# Problem
Looking at the listing below, retype exactly the lines starting at the one containing "Click Done to dismiss Status dialog" and ending at the one containing "Open the help", both included, and nothing else.

# Input for this task
┌──

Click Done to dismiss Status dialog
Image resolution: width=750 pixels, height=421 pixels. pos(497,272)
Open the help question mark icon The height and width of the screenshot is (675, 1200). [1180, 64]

└──
┌──

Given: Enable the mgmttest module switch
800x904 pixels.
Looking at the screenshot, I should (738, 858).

└──

# Solution to this task
Click Done to dismiss Status dialog
Image resolution: width=750 pixels, height=421 pixels. pos(497,272)
Open the help question mark icon The height and width of the screenshot is (675, 1200). [1180, 64]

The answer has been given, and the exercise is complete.